> [Provided data]
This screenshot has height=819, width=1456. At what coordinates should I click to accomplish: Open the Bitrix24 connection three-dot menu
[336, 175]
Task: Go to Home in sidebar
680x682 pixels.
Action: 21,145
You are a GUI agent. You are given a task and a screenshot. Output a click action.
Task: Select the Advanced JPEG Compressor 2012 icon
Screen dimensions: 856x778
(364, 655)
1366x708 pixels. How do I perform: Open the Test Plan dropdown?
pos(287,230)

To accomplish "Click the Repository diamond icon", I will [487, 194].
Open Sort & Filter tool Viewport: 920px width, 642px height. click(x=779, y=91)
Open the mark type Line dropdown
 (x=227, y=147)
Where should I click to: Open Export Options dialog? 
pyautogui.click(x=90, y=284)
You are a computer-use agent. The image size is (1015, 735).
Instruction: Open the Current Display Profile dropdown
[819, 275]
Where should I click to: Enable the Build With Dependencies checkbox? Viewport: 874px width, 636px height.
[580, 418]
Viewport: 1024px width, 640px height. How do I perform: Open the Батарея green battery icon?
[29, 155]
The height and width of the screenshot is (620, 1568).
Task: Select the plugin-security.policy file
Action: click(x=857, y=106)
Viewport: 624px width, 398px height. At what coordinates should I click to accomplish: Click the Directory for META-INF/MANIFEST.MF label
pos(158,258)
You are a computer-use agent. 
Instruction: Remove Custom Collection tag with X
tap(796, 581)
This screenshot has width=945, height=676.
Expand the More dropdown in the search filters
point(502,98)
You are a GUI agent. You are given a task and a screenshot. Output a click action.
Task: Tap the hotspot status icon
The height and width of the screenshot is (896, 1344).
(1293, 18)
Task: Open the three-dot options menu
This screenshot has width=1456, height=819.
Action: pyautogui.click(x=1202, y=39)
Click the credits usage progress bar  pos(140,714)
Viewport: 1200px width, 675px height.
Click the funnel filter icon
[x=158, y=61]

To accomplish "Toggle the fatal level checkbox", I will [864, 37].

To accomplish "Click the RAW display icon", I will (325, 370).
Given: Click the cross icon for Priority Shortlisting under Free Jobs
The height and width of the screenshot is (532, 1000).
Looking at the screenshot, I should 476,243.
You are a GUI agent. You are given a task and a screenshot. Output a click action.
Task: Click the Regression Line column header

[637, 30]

> [What this task involves]
Reproduce every line of the listing above verbatim, without alteration.

> [Response to this task]
This screenshot has height=819, width=1456. At what coordinates should I click to accomplish: Open the Bitrix24 connection three-dot menu
[336, 175]
Task: Go to Home in sidebar
680x682 pixels.
Action: 21,145
You are a GUI agent. You are given a task and a screenshot. Output a click action.
Task: Select the Advanced JPEG Compressor 2012 icon
Screen dimensions: 856x778
(364, 655)
1366x708 pixels. How do I perform: Open the Test Plan dropdown?
pos(287,230)

To accomplish "Click the Repository diamond icon", I will [487, 194].
Open Sort & Filter tool Viewport: 920px width, 642px height. click(x=779, y=91)
Open the mark type Line dropdown
 (x=227, y=147)
Where should I click to: Open Export Options dialog? 
pyautogui.click(x=90, y=284)
You are a computer-use agent. The image size is (1015, 735).
Instruction: Open the Current Display Profile dropdown
[819, 275]
Where should I click to: Enable the Build With Dependencies checkbox? Viewport: 874px width, 636px height.
[580, 418]
Viewport: 1024px width, 640px height. How do I perform: Open the Батарея green battery icon?
[29, 155]
The height and width of the screenshot is (620, 1568).
Task: Select the plugin-security.policy file
Action: click(x=857, y=106)
Viewport: 624px width, 398px height. At what coordinates should I click to accomplish: Click the Directory for META-INF/MANIFEST.MF label
pos(158,258)
You are a computer-use agent. 
Instruction: Remove Custom Collection tag with X
tap(796, 581)
This screenshot has width=945, height=676.
Expand the More dropdown in the search filters
point(502,98)
You are a GUI agent. You are given a task and a screenshot. Output a click action.
Task: Tap the hotspot status icon
The height and width of the screenshot is (896, 1344).
(1293, 18)
Task: Open the three-dot options menu
This screenshot has width=1456, height=819.
Action: pyautogui.click(x=1202, y=39)
Click the credits usage progress bar  pos(140,714)
Viewport: 1200px width, 675px height.
Click the funnel filter icon
[x=158, y=61]

To accomplish "Toggle the fatal level checkbox", I will [864, 37].

To accomplish "Click the RAW display icon", I will (325, 370).
Given: Click the cross icon for Priority Shortlisting under Free Jobs
The height and width of the screenshot is (532, 1000).
Looking at the screenshot, I should 476,243.
You are a GUI agent. You are given a task and a screenshot. Output a click action.
Task: Click the Regression Line column header

[637, 30]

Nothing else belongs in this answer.